An idea I've been kicking around for a while (and which is relevant to "Making Magic Items Unique(r)") is one ripped off from Call of Cthulhu.
What if, instead of finding the spellbooks of individual wizards, adventurer's came across editions of (in)famous magical tomes? When the party slays the Black Enchanter of Bracken Glade, instead of finding a spellbook with 3 1st-level spell, 3 2nd-level spells and a third level spell they find a copy of "Hingarian's translation of The Puissant Jade Formulaes of Yling" or "A rare unexpurgated printing of The Seven Inscriptions from the Eldest Pit."
In a mileau with a long history of printing presses perhaps magic-user's don't have their own personal spellbooks, instead purchasing grimoires for the contained spells. Instead consulting a battered volume filled with the wizard's own notes and incantations the spellcaster chooses a book from their library.
Another use for this motif would be a way of distributing "non-Players Handbook"(or equivalent) spells, such as DM creations or "third party" spells such as those from Eldritch Weirdness, Ancient Vaults and Eldritch Secrets, Carcosa, or Beyond the Black Gate, into the gameworld. Ordinary spellbooks contain the everyday hoo-hum spells such as magic missile and fly, but if you want to learn "The Trifold Accursed Seeking of Ibnagiskang" you need to find a copy of "Cthonimonicon."
And with different translations and editions you can further complicate this matter. "Damn it, this is the abridged second edition of the Graven Plates of Yigslov that doesn't contain Freyadhin's Ultimate Transformation! It's useless to me you fools!"
I've started working on tables to randomly generate genre-appropriate tomes, grimoires, tablets and scrolls for treasure purposes, but perhaps I should instead (or as well) create a list of iconic famous volumes of spells? One think I really like about the treasure tables in Empire of the Petal Throne was the list of named crazy books/scrolls that you could roll up, although they did not contain "ordinary d&d spells."

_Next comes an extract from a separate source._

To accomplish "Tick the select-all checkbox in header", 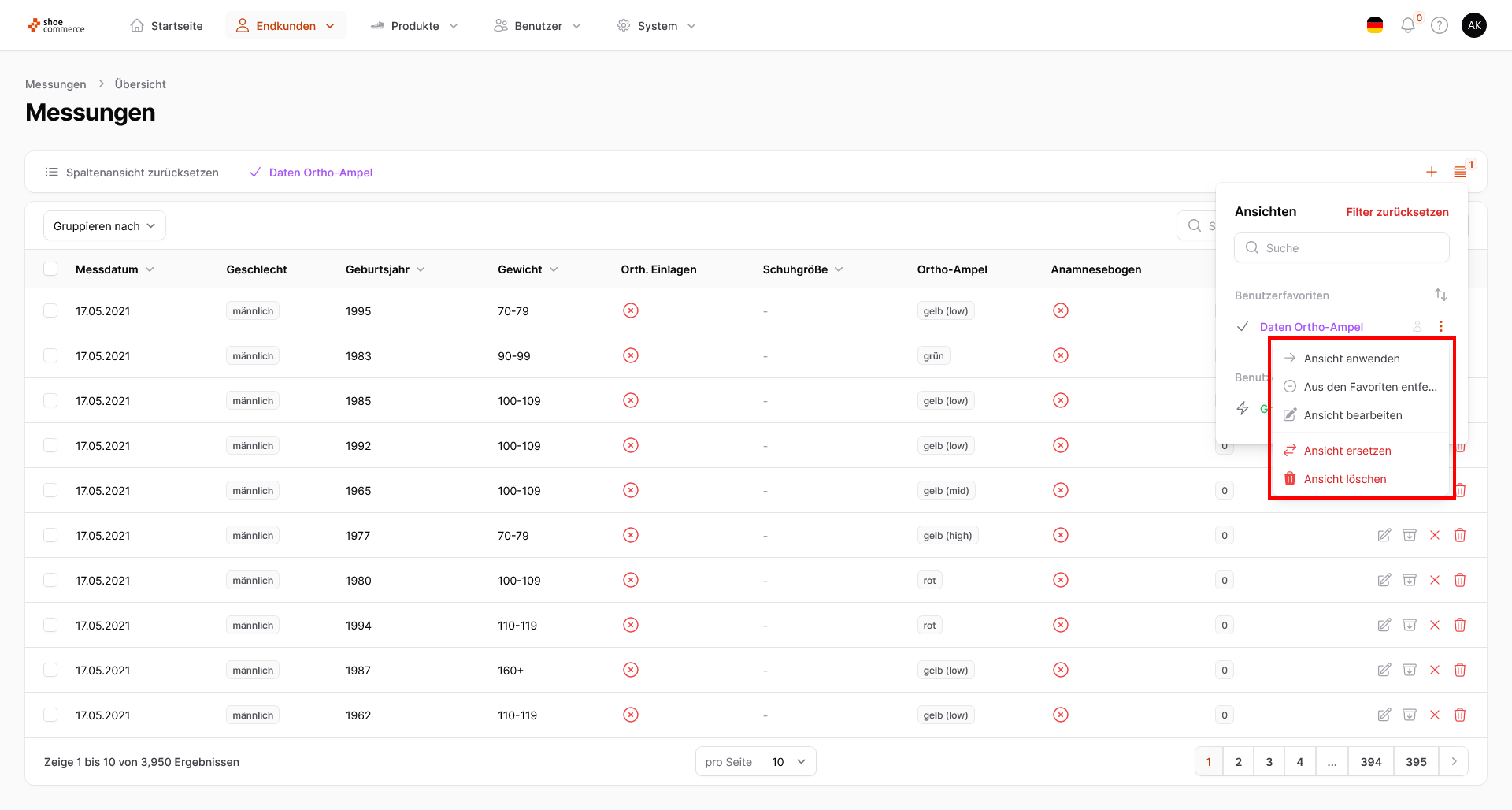I will click(x=51, y=269).
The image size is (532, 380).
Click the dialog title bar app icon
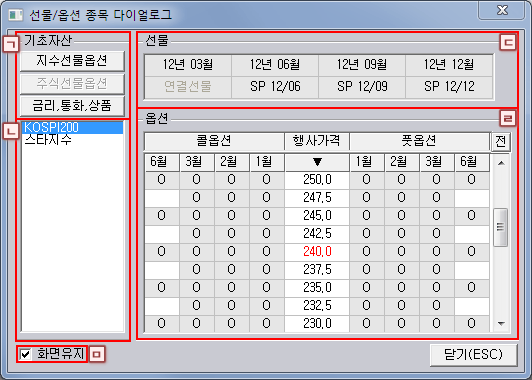[16, 15]
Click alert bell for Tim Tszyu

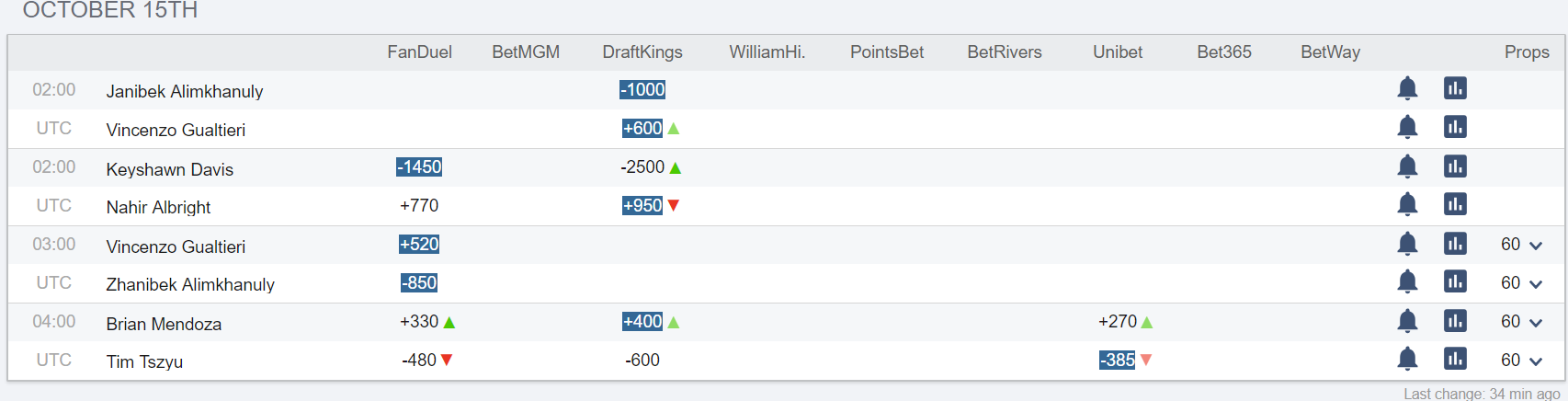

One of the emergent effect I could see occurring with this system would be something along the lines of the players seeing a NPC spellcaster casting a rare spells and react along the lines of "He must have a copy of The Luminous Celestial Inscriptions!"
As a completely unrelated aside (aside from this blog occasionally being about music and metal music), I can't stop listening to the new Blasphemophagher LP "For Chaos, Obscurity and Desolation." Furious radioactive swarming assaults that bring to mind the masters of old Beherit and Sarcofago. Dig that pestilent apocalyptic artwork: Cthulhu-insect in a coal-scuttle helmet!